Every line below that holds the word "name" counts once; please tally them and give only the total.
········
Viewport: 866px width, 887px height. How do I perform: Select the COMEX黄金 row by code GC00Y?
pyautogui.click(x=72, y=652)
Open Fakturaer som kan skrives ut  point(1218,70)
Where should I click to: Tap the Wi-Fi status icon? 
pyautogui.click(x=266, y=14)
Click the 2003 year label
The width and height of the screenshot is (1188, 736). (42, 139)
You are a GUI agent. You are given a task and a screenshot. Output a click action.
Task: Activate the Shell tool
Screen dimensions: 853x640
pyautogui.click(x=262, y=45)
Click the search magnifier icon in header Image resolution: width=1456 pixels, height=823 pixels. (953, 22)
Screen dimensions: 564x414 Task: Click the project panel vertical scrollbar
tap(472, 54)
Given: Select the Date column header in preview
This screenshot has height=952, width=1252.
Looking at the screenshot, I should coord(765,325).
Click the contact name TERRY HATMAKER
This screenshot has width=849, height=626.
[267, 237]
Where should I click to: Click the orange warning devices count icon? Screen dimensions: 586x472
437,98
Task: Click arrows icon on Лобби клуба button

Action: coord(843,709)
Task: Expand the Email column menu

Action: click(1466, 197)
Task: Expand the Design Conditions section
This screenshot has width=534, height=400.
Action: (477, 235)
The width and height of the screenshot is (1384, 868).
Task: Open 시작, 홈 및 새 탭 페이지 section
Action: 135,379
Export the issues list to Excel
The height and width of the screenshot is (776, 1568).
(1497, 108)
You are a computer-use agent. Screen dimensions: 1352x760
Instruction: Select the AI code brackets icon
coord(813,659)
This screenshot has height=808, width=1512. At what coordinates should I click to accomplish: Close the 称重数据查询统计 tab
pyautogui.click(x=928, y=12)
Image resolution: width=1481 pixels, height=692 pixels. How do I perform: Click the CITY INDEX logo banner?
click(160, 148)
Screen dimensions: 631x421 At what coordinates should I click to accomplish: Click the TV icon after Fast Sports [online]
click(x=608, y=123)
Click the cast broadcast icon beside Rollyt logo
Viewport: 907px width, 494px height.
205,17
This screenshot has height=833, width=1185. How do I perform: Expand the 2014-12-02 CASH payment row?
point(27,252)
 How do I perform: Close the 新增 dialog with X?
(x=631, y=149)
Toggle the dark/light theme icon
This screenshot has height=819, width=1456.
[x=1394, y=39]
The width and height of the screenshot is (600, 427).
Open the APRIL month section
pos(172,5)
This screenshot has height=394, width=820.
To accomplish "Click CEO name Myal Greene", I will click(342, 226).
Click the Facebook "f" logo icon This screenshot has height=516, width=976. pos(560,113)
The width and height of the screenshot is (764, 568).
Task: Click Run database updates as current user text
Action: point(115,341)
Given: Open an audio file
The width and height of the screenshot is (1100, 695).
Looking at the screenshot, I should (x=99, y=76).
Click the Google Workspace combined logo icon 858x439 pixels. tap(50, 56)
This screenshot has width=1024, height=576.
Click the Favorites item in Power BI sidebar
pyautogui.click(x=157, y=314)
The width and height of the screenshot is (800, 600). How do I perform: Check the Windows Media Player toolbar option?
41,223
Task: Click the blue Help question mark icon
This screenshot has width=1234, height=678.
········
> [SOLUTION TO THE PROBLEM] 2